Hi everyone
So I’m a male, and after some recent trauma it’s opened I guess Pandora’s box, I was recently diagnosed with ptsd due to a traumatic event that nearly resulted in me losing one of my sons.
its been difficult because im what most would call a man’s man, im a powerlifter some say i can seem intimidating because of my size general face (lol) but im extremely friendly and suffer with anxiety, i was raised pretty tough and got beat a lot as a child, locked away in my room for days, my dad left when i was young and my mum was very unstable, i could write pages on it all but i want to get to the point, so since being diagnosed and having a mental breakdown, i found myself crying a lot, then out of nowhere this memory pops up, when I was 9 my older sisters friend who was 15-16 would play with my privates and would get me to do it to her, i didn’t understand other than it felt nice i guess, i cant get my head round it, ive only told my sister and she says that i was abused, but i cant seem to grasp that is the truth.

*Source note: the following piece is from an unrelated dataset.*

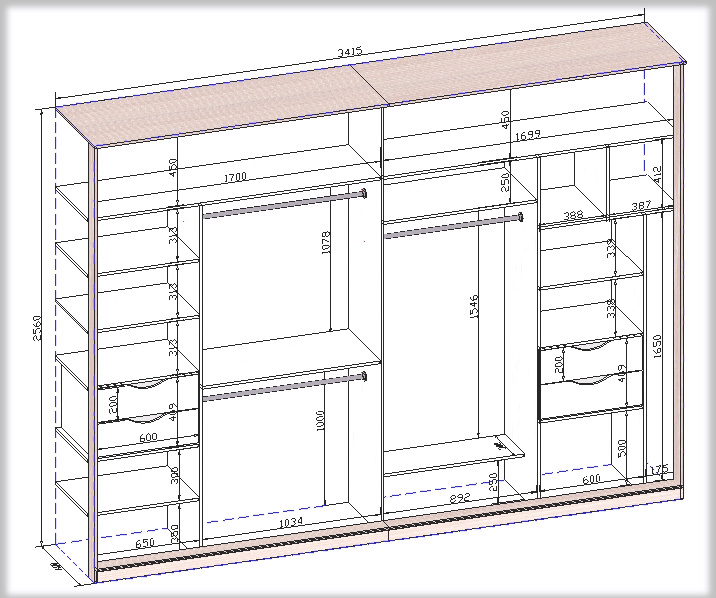Click the 500 vertical dimension label
Viewport: 716px width, 598px height.
(x=622, y=447)

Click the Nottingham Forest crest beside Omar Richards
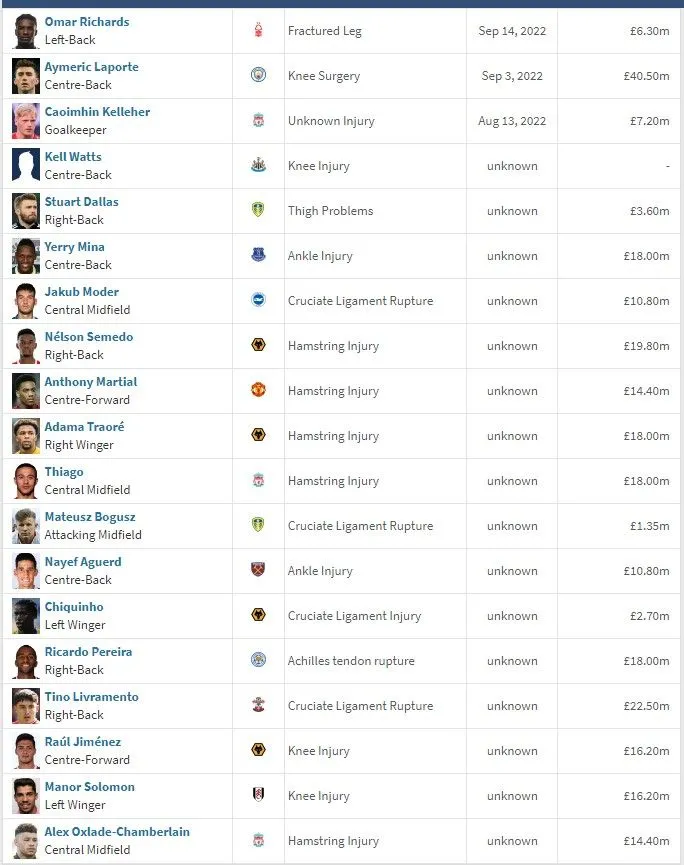point(258,31)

i guess i just wanted to vent without people knowing who i am, im not sure if anyone will read this but it feels good to write down.
being a dad has given me so much purpose and happiness, i work hard and all I want in return is my children to be safe secure and have all the love and support I missed out on,I want to protect them from anything I went through, I would die for my children, sometimes i feel like im worthless, but my job is to raise my children in a home that feels like home, that’s all i ever wanted as a child you know.
once they’re grown up, I just feel like I don’t need to be here anymore you know.
anyway if you read this thank you and take care.